本系列打算用于记录本人在工作中使用到Azure的功能,主要记录与本地SQL Server或者其他比较不一样的地方,不过由于每个人对工具软件的熟悉程度和侧重点不一样,所以无法覆盖所有读者的需求。
前言
第一篇文章记录的是关于Azure SQL DB的用户,在非PaaS版本中,我们通常都使用SSMS来创建和管理登录名和用户。不过对于PaaS,就有点不同。
因为PaaS在界面和权限上跟非PaaS的有比较大的差异,所以假设你不用用到sa这种级别的账号,那么在Azure SQL DB中应该怎么进行登陆和用户的管理呢?

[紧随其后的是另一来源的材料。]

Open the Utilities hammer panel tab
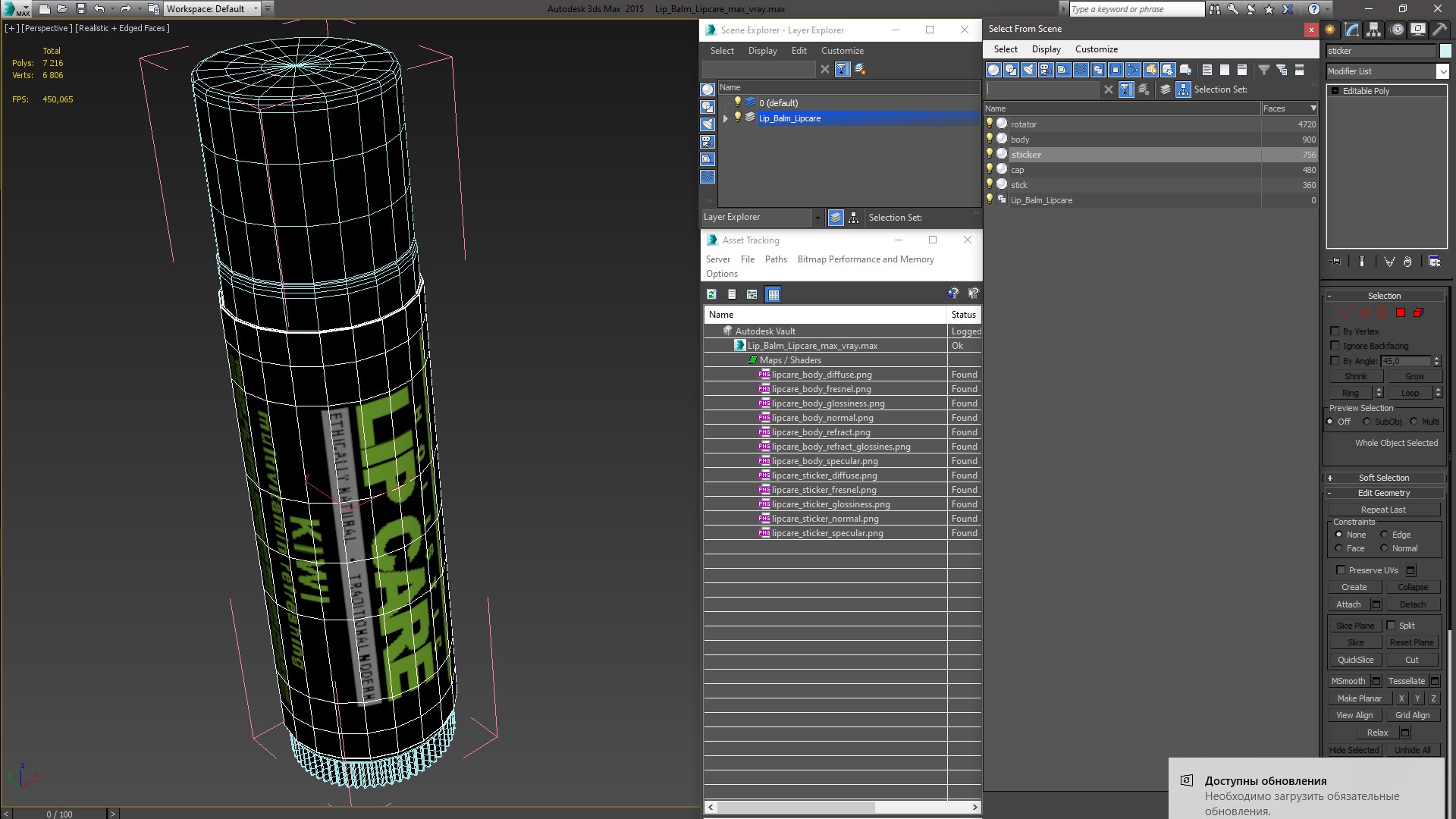Screen dimensions: 1456x819 1438,30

在非PaaS环境中,你会有一个登录名(login)用来登录SQL Server,可以是SQL 身份验证或者是Windows身份验证甚至AD域账号认证(实际上就是一种Windows身份验证),登录名只是让你访问SQL Server,但是不能直接使用里面的数据库,为了达到这个目的,就出现了“用户(users)”,用户就是把登录名通过指定特定的安全组,并映射到独立数据库中,使其可以真正使用数据库,并且不用使用登录名登陆SQL Server然后又要使用用户名访问特定数据库。
形象点来说,登录名就是允许你进入一个酒店里面,可以在大堂或者走廊走动,但是你不能进入客房,直到你获得允许,这个时候你就变成了一个用户,可以进入特定的客房。
PaaS和非PaaS的差异
平台差异
两种不同的平台,在服务器和数据库层面的安全性有相似的地方,也有一些不同的地方,比如:
- 包含的用户:contained user,在Azure SQL DB中它并不映射到一个登录名,而是由Azure Active Directory或者数据库本身来授权。在非PaaS中,一个登录名会映射到数据库中已存在的用户。这种做法的好处是使得数据库更易于移植,毕竟云平台上很多的移植或者迁移都是必须的。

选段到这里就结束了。